(高考首日,祝學子們旗開得勝。)
韓孺子身邊總是帶著一箱子史書,有時間就翻一翻,心存疑惑的時候也會找來看一看。
太祖韓符創業初期,也曾遇到過背叛,次數還不少,可史書中記載的都不詳細,太祖似乎非常大度,對背叛者從不心懷怨恨,有些人幾度背叛,他該用還是用,直到太祖定鼎天下之後,才開始消滅所有心懷異志者。

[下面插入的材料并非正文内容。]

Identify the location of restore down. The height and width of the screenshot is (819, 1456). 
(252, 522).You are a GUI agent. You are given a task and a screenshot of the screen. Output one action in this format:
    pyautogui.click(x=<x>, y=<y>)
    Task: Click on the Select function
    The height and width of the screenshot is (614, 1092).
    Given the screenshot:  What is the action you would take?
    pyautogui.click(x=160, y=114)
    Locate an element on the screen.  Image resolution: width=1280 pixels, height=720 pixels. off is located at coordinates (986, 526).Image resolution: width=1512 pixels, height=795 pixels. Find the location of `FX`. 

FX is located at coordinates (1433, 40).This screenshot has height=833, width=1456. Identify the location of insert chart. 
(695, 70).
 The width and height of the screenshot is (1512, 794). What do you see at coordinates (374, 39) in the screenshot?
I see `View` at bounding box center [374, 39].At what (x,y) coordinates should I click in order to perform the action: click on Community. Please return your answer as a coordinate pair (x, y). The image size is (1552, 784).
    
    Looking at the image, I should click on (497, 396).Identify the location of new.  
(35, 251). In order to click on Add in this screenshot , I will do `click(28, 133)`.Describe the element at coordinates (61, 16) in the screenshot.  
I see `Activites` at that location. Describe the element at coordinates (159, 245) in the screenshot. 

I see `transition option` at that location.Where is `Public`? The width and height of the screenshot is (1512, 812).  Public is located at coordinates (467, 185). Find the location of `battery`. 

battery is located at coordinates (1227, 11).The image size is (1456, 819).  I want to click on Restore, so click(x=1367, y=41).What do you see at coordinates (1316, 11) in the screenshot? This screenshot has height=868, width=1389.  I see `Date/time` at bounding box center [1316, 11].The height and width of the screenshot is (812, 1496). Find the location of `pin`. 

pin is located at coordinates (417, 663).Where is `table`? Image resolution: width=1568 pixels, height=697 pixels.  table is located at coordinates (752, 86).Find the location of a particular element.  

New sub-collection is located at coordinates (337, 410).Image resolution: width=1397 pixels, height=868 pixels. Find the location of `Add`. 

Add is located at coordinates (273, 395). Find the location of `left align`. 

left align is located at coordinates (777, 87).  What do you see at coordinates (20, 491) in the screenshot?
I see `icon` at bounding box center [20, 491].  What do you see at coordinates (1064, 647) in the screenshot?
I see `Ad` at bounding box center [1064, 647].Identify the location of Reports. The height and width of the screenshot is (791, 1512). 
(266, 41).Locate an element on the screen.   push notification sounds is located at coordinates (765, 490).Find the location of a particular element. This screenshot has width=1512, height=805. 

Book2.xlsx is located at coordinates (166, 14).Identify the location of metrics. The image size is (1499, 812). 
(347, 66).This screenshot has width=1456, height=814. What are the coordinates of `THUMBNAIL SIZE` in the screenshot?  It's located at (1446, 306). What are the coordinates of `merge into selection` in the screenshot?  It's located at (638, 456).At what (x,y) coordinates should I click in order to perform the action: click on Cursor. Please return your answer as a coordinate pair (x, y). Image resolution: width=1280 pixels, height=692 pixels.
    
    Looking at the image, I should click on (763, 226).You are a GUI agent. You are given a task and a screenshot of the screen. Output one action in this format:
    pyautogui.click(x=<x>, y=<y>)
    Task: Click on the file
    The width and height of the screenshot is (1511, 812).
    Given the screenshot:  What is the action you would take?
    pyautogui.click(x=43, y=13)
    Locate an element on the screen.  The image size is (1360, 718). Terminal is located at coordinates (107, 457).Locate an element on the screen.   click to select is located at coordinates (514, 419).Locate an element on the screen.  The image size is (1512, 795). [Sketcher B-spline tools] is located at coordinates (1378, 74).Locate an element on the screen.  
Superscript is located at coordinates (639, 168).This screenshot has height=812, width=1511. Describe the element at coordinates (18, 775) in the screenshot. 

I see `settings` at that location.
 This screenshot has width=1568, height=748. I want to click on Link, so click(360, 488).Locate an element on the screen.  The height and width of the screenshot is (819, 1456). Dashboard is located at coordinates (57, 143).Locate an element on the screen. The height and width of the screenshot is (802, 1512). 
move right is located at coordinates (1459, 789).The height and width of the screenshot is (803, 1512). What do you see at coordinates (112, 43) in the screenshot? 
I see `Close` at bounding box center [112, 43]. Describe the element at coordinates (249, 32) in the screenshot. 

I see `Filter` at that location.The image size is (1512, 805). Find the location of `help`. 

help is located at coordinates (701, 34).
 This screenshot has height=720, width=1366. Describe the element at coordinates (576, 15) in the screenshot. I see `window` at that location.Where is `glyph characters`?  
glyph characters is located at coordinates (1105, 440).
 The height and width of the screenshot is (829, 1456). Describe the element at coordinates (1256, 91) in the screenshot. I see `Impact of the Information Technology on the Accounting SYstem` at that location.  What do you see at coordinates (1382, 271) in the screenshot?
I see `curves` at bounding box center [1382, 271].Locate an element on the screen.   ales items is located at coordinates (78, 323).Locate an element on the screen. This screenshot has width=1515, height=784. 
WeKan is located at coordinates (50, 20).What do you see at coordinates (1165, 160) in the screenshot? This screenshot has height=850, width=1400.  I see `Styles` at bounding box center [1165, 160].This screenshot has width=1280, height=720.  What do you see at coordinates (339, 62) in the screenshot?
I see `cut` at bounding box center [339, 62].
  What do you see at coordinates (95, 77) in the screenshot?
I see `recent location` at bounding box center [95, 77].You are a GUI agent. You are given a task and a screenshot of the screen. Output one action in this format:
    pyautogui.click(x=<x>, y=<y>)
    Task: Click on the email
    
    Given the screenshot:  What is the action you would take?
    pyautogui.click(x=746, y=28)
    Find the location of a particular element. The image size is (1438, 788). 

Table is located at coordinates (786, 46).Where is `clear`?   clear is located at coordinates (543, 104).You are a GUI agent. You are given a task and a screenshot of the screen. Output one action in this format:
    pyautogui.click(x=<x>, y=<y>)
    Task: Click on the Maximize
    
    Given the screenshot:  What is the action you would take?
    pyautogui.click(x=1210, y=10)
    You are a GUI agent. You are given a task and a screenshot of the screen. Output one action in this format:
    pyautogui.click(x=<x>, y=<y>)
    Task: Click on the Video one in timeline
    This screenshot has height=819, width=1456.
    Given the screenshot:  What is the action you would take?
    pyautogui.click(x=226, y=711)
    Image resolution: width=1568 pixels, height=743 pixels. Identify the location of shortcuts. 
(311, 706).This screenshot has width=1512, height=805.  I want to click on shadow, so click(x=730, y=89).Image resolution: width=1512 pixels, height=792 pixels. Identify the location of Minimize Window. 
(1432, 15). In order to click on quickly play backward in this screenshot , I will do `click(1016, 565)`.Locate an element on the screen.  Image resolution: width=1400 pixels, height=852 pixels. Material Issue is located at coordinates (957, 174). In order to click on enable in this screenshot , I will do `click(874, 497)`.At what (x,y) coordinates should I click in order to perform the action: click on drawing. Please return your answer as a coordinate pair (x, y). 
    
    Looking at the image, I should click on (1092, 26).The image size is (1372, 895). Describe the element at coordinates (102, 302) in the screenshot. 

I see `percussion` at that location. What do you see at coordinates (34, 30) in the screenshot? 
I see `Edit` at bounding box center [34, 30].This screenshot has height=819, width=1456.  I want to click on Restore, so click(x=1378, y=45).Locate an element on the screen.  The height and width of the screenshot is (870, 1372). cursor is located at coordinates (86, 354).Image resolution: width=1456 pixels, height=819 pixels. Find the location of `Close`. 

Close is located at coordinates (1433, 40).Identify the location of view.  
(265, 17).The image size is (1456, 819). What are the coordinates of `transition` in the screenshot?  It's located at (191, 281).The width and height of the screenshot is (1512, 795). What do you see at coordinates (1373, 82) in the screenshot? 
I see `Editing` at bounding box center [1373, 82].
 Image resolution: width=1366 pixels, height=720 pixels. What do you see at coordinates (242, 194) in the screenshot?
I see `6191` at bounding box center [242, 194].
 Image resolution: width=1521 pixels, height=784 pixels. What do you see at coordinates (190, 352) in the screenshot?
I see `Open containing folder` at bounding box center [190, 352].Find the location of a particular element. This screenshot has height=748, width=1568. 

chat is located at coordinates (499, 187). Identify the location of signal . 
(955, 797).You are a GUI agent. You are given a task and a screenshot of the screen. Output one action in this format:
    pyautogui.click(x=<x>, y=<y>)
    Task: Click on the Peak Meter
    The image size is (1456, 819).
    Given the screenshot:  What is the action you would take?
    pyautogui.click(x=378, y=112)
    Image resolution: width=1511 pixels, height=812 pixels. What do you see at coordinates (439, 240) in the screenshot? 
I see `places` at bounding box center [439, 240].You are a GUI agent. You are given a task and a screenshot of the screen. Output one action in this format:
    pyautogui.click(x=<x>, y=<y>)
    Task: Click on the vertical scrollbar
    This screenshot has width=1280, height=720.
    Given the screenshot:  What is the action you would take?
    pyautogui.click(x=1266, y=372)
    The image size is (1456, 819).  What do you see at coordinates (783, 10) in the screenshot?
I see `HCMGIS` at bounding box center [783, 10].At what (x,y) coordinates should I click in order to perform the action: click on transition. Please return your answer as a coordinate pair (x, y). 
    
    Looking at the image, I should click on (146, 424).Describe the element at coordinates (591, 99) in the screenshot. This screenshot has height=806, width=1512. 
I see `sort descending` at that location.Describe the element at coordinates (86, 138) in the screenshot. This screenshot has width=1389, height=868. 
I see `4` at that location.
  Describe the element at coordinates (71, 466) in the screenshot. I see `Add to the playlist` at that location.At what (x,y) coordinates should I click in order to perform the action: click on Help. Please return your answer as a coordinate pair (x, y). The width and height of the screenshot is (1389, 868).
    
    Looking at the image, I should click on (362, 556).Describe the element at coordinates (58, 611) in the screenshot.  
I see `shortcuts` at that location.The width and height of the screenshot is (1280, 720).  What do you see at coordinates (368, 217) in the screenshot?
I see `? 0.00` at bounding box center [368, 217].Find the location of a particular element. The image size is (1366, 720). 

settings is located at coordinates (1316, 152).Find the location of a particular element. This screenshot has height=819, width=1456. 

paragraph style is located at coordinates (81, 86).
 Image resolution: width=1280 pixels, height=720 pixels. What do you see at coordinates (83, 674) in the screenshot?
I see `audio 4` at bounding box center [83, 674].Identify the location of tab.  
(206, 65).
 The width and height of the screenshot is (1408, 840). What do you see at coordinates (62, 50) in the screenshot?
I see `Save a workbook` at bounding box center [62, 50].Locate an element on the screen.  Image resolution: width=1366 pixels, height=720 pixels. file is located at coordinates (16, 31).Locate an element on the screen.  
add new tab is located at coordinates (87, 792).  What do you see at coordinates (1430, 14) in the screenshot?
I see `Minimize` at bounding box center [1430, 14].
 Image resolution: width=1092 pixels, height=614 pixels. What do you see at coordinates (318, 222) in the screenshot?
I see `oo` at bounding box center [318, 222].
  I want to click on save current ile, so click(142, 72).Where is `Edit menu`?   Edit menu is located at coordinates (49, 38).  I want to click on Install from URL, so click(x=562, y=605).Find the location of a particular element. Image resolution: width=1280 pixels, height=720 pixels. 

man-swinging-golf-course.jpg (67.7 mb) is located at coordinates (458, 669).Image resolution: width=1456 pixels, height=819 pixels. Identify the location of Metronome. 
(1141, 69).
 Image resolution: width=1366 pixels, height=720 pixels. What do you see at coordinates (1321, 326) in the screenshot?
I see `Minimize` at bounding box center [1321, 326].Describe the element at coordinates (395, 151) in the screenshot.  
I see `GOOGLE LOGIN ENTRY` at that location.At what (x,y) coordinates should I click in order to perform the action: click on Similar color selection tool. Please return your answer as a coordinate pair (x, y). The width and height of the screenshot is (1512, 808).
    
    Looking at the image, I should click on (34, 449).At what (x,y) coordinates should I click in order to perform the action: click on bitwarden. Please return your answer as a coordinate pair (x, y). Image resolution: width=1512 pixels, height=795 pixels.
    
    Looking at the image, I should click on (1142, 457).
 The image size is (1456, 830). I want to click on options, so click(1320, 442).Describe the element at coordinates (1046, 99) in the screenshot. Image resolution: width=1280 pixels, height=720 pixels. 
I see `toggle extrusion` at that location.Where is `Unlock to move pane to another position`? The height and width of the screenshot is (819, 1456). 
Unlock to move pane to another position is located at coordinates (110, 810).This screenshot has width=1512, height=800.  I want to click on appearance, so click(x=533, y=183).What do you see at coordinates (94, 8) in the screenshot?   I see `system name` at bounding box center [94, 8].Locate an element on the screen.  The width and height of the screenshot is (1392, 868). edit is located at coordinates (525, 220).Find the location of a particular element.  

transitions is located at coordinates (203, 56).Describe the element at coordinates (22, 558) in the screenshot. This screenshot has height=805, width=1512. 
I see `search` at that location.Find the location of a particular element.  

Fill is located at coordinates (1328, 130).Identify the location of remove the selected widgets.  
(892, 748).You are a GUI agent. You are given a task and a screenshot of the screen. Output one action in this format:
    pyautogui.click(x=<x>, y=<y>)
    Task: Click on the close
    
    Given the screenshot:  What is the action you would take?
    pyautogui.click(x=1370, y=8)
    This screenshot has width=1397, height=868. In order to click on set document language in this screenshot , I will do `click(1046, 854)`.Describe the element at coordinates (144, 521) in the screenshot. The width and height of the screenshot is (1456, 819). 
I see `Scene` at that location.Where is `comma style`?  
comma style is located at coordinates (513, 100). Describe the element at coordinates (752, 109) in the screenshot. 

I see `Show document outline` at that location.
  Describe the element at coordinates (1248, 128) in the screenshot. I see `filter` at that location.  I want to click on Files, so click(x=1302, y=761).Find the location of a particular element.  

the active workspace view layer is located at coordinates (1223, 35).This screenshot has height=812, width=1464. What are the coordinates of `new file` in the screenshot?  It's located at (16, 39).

韓孺子離成功還遠著呢,他疑惑的是,面對幾乎肯定會再度背叛的張養浩,應該怎麼辦?是儘早除去防患於未然?還是再等等,物盡其用之後再解決?
韓孺子決定再等等,反正他現在也沒有權力隨便殺人。
率兵出發之前,韓孺子將還剩兩天「刑期」的崔騰放出來,他和東海王一塊去放人,要跟崔騰講講「道理」。
監牢是一頂小小的帳篷,除了床和馬桶,其他擺設一無所有,對崔騰來說,這算是苦到不能再苦了,可韓孺子和東海王進帳之後,卻看到崔二公子坐在床上啃一隻燒雞,面前的托盤上還擺著一壺酒。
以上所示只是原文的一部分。